─── Excerpt provided ───

Skinny Satan

A cool Nerd To Hangout With

Speech Recognition with AVR/Atmega

Speech recognition or Voice Recognition is not an easy thing to do. You all must have seen people struggling with advanced voice recognition tools like siri even though it is being developed by worlds best engineers. Still in this article i will show you how to recognize between a limited set of keywords. And trust me it is very fun to do an on board Speech recognition instead of connecting it to the Computer and using its huge processing power when our task isn’t huge. I was attempting to do this totally on-chip with my Atmega128. but Alas!! it has very limited processing power plus it is not an MSP to process such signals. So instead i moved on to do it with an external Voice Recognition module.

(Note: Main Code is way below, its an .odt file download it and rename it to vr.zip and extract it– sorry for wordpress Restrictions)

EasyVR2.2_-3

EasyVR is a voice recognition module by veear co. from TIGAL corps. It has this Serial interface to be connected, an EasyVr commander to train the commands and everything you need to do the recognition part. In this tutorial I will show you how to interface EasyVr with your AVR based embedded project.

Check 1
– Buy an EasyVR
Its available everywhere, check sparkfun if you cant find it.

Check 2– Connect it to your system
Now you need to connect this EasyVr with your system but before that install EasyVr Commander software from Veear. http://www.veear.eu/downloads/
after that connect easyVr to your serial port as per the following diagram. If your system don’t have a serial port, buy a USB to serial (TTL) converter.

easyvr-connection

Check 3– Train it
Open EasyVr commander, choose the port it is connected to and press connect.
now choose the group 1, and start adding your commands. you can do it up to 32 commands
when done, press train for every command and speak in that microphone. After all the commands are done, you are done. (do check for the index of the commands on the left hand side here, you will get those values in return after successful recognition)

Check 4
– Interface it with your Embedded system.

─── Data records ───

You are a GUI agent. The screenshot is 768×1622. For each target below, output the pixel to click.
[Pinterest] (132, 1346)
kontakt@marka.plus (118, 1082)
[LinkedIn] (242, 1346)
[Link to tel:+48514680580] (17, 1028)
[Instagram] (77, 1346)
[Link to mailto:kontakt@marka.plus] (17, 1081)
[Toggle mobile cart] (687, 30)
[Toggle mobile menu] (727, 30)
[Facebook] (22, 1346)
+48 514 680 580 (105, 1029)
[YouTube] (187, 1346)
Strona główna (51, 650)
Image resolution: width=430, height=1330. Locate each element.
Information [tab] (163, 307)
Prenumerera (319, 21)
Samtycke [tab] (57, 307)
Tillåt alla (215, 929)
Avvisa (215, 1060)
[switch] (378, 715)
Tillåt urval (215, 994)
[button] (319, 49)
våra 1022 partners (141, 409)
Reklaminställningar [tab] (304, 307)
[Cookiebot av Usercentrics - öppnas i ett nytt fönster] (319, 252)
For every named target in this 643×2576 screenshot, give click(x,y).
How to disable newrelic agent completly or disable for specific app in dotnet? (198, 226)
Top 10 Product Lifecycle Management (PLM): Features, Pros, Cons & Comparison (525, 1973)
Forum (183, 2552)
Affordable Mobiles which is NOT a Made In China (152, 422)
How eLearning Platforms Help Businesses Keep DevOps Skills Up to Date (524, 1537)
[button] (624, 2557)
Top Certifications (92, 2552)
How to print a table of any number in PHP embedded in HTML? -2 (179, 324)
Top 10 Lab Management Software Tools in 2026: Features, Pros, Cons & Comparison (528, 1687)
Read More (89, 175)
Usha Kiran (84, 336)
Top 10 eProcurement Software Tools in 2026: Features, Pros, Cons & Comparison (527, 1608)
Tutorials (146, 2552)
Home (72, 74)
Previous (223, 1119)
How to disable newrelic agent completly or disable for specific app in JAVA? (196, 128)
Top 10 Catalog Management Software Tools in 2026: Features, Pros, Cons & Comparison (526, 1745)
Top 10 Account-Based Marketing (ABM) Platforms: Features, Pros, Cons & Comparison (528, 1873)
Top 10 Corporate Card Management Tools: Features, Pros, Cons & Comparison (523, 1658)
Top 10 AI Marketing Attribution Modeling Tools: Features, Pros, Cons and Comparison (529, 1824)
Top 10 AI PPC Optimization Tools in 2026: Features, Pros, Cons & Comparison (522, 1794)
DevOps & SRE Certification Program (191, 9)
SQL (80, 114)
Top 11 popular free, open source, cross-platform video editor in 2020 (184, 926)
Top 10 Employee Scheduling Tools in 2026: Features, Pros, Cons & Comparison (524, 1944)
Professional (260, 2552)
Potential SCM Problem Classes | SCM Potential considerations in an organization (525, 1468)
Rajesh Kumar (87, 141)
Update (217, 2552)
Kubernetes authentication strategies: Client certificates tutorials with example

───

**Set exercise**: Reproduce verbatim the stretch of the EasyVR tutorial from "(Note: Main Code" through "based embedded project.".

**Final result**:
(Note: Main Code is way below, its an .odt file download it and rename it to vr.zip and extract it– sorry for wordpress Restrictions)

EasyVR2.2_-3

EasyVR is a voice recognition module by veear co. from TIGAL corps. It has this Serial interface to be connected, an EasyVr commander to train the commands and everything you need to do the recognition part. In this tutorial I will show you how to interface EasyVr with your AVR based embedded project.